> **What needs to be done**:
Recast the lines below as a Markdown table with columns "n" and "Line": start at the line containing "At what coordinates" and continue through the final line. Skip blank lines and leave the pictures out.
══ Material for the task ══
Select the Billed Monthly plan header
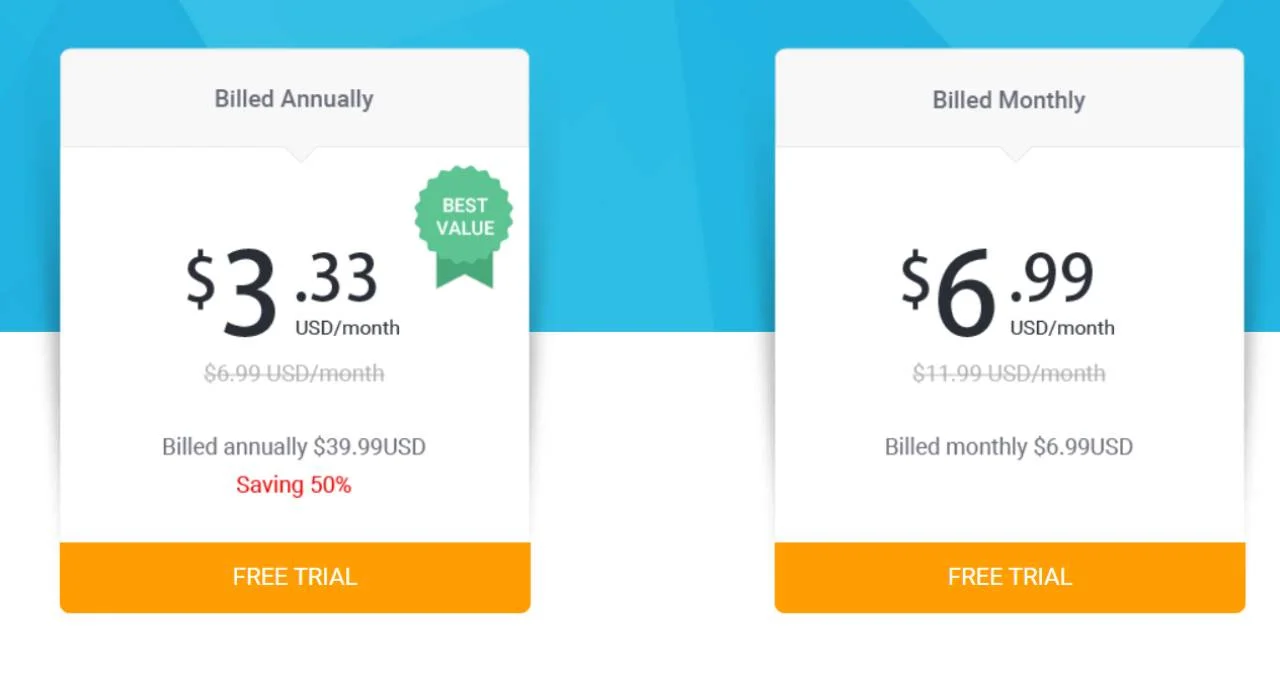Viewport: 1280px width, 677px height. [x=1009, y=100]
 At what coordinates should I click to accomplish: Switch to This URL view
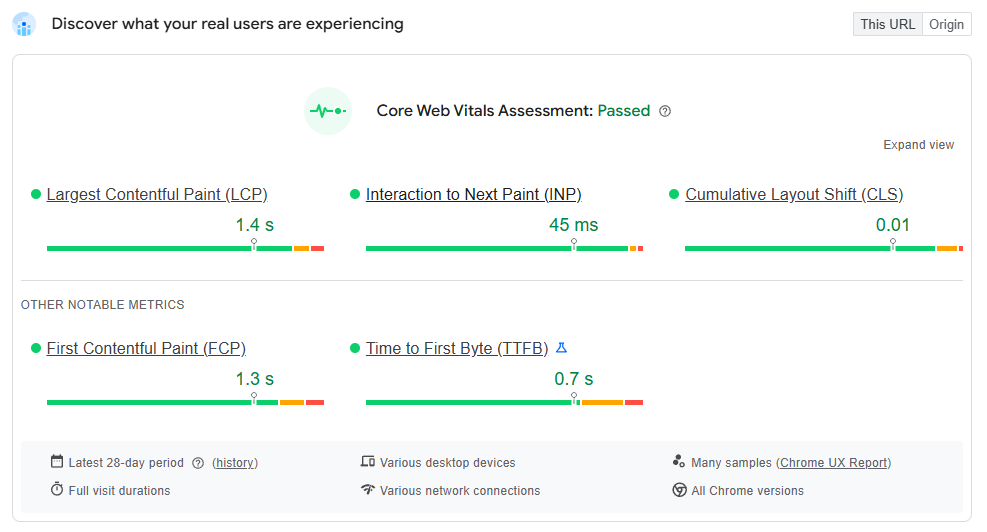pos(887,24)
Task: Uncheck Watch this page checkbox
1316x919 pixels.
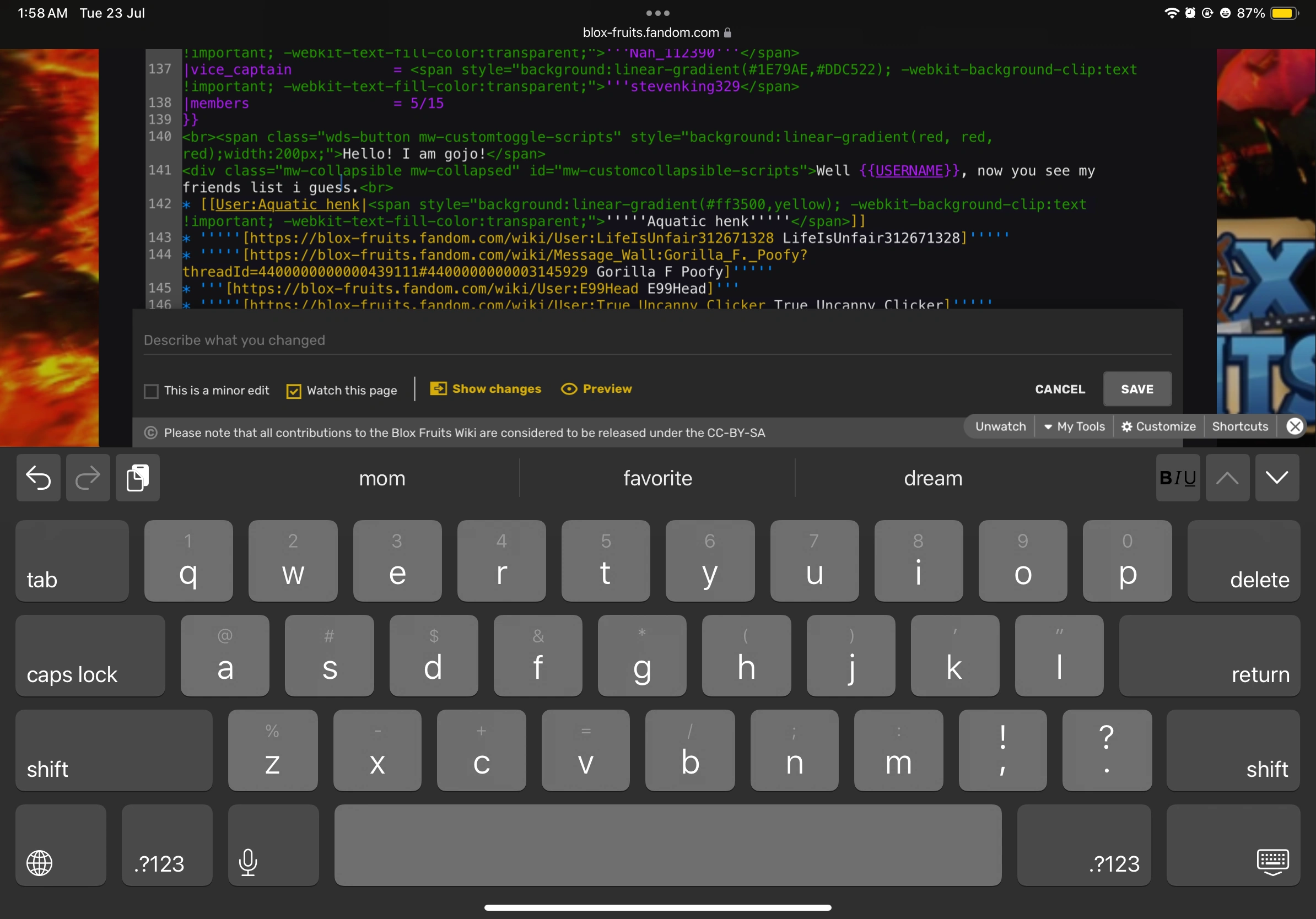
═══
> **Written answer**:
| n | Line |
|---|---|
| 1 |  At what coordinates should I click to accomplish: Switch to This URL view |
| 2 | pos(887,24) |
| 3 | Task: Uncheck Watch this page checkbox |
| 4 | 1316x919 pixels. |